=== YOUR GOAL ===
In the records that follow, the lines from the one containing "1280x441 pixels. How" to the one containing "This screenshot has height=826, width=1537.", inclusive, are to be given again exactly.

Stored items
◆ ◆ ◆ ◆
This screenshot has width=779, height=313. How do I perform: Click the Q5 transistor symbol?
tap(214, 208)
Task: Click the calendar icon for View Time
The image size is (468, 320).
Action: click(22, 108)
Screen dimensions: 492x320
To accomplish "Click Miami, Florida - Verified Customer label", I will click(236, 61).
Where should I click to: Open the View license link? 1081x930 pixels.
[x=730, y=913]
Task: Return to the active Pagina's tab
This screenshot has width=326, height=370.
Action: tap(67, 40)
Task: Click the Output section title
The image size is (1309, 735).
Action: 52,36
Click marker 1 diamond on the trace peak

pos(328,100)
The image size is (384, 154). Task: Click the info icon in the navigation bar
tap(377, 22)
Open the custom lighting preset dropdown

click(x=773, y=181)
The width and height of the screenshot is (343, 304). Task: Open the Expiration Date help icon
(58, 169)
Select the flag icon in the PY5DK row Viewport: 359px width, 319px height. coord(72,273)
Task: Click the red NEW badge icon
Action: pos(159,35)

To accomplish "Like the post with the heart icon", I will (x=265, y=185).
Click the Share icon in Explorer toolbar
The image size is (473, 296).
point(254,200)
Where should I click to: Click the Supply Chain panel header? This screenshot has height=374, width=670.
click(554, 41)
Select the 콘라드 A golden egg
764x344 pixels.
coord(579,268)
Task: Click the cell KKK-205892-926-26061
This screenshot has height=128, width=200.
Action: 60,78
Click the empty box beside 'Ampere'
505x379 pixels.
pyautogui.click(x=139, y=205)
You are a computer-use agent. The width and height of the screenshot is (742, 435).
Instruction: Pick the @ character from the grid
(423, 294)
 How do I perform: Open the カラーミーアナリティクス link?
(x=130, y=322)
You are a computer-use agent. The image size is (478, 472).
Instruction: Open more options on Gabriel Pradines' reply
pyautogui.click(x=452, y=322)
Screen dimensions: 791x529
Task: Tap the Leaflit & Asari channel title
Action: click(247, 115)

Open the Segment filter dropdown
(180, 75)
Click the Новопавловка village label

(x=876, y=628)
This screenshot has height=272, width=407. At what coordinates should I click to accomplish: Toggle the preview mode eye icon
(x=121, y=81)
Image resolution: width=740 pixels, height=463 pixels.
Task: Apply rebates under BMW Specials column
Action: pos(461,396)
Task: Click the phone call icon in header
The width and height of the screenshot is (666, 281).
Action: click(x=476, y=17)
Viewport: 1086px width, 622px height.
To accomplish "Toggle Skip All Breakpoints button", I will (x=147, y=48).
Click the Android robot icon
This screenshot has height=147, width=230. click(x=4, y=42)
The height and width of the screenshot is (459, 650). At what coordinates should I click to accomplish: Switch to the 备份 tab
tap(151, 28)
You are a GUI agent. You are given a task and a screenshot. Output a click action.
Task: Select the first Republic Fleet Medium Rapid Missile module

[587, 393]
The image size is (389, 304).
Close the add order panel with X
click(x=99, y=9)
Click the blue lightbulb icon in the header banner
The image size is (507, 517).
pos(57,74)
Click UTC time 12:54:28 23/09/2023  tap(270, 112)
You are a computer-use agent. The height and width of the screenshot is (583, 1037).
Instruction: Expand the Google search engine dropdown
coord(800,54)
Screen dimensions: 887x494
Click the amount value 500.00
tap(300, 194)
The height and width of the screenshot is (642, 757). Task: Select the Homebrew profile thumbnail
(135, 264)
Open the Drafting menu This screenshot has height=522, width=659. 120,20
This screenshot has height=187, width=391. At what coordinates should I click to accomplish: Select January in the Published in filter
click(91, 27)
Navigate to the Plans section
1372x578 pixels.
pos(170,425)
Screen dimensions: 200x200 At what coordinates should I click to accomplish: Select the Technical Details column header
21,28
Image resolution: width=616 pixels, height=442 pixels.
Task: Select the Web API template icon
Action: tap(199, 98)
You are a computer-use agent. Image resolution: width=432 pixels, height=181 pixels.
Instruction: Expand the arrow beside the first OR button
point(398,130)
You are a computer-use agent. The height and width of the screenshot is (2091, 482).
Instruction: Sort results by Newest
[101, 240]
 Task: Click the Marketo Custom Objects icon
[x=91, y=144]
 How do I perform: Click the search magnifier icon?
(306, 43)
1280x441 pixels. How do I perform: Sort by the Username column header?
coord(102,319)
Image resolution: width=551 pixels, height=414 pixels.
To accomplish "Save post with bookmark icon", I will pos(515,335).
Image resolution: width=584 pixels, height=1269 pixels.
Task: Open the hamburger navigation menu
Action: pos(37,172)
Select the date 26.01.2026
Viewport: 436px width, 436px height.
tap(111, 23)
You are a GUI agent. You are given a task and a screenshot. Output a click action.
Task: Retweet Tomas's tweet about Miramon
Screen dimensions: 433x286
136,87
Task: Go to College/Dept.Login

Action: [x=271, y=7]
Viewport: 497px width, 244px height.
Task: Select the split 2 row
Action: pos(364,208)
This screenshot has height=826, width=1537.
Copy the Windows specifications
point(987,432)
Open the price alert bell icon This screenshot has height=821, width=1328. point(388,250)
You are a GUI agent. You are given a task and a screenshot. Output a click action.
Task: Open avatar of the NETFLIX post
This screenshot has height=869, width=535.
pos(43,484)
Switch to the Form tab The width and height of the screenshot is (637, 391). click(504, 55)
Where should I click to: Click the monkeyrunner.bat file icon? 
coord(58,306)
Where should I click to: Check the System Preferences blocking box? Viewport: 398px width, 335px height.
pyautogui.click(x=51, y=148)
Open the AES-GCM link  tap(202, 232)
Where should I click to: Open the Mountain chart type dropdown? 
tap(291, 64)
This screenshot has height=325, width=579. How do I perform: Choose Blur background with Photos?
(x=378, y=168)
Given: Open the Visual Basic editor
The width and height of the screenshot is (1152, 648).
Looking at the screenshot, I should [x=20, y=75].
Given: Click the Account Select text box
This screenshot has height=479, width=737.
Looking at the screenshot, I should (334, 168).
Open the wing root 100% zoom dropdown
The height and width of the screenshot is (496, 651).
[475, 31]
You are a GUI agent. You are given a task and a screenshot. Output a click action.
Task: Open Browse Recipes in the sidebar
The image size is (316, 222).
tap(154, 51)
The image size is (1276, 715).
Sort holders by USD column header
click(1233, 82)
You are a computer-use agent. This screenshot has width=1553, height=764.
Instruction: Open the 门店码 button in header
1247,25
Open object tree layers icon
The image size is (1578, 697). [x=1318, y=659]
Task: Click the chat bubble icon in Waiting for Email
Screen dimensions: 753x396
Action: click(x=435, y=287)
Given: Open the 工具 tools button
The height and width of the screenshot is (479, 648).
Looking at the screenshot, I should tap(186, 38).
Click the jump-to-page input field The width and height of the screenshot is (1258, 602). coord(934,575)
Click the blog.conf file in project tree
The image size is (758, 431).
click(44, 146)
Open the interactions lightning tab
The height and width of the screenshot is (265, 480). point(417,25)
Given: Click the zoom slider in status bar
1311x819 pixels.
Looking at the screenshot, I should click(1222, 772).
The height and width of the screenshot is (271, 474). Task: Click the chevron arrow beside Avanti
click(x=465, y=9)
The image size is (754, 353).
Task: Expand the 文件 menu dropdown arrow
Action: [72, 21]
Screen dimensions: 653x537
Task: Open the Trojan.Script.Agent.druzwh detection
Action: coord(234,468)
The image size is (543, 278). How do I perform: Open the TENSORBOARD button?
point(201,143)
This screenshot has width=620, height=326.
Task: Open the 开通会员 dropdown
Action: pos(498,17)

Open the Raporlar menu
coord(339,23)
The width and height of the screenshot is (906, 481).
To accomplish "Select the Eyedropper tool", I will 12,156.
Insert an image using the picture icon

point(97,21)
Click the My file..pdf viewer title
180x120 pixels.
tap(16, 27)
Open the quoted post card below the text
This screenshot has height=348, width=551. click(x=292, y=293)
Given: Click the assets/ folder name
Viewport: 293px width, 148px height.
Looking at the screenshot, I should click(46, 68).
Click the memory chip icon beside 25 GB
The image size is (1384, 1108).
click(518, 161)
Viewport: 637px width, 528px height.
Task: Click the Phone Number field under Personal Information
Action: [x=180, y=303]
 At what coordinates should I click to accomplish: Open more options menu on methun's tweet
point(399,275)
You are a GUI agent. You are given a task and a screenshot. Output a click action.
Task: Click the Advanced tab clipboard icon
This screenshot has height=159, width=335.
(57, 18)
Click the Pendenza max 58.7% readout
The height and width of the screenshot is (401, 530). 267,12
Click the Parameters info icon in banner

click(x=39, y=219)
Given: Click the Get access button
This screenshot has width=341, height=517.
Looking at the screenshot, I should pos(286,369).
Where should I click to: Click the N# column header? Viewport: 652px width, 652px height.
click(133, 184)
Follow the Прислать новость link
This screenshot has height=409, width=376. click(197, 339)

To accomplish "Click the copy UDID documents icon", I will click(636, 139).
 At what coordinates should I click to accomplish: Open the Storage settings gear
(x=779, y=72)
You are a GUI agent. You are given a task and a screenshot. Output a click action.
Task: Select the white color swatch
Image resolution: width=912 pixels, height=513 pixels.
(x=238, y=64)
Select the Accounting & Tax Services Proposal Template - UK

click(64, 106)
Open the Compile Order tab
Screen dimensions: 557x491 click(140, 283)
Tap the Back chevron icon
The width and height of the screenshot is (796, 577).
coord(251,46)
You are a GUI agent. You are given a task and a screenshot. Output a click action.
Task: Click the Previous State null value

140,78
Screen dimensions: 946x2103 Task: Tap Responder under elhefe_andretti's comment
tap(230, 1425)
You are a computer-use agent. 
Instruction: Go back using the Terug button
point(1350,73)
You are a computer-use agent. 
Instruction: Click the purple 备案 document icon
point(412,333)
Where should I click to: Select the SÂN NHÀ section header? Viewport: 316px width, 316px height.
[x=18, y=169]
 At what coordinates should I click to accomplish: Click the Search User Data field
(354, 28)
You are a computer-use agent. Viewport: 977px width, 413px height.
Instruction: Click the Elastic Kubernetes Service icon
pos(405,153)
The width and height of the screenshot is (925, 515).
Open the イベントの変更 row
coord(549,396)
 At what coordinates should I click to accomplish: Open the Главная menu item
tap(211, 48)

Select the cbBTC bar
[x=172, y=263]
◆ ◆ ◆ ◆
=== FINISHED TASK ===
1280x441 pixels. How do I perform: Sort by the Username column header?
coord(102,319)
Image resolution: width=551 pixels, height=414 pixels.
To accomplish "Save post with bookmark icon", I will pos(515,335).
Image resolution: width=584 pixels, height=1269 pixels.
Task: Open the hamburger navigation menu
Action: pos(37,172)
Select the date 26.01.2026
Viewport: 436px width, 436px height.
tap(111, 23)
You are a GUI agent. You are given a task and a screenshot. Output a click action.
Task: Retweet Tomas's tweet about Miramon
Screen dimensions: 433x286
136,87
Task: Go to College/Dept.Login

Action: [x=271, y=7]
Viewport: 497px width, 244px height.
Task: Select the split 2 row
Action: pos(364,208)
This screenshot has height=826, width=1537.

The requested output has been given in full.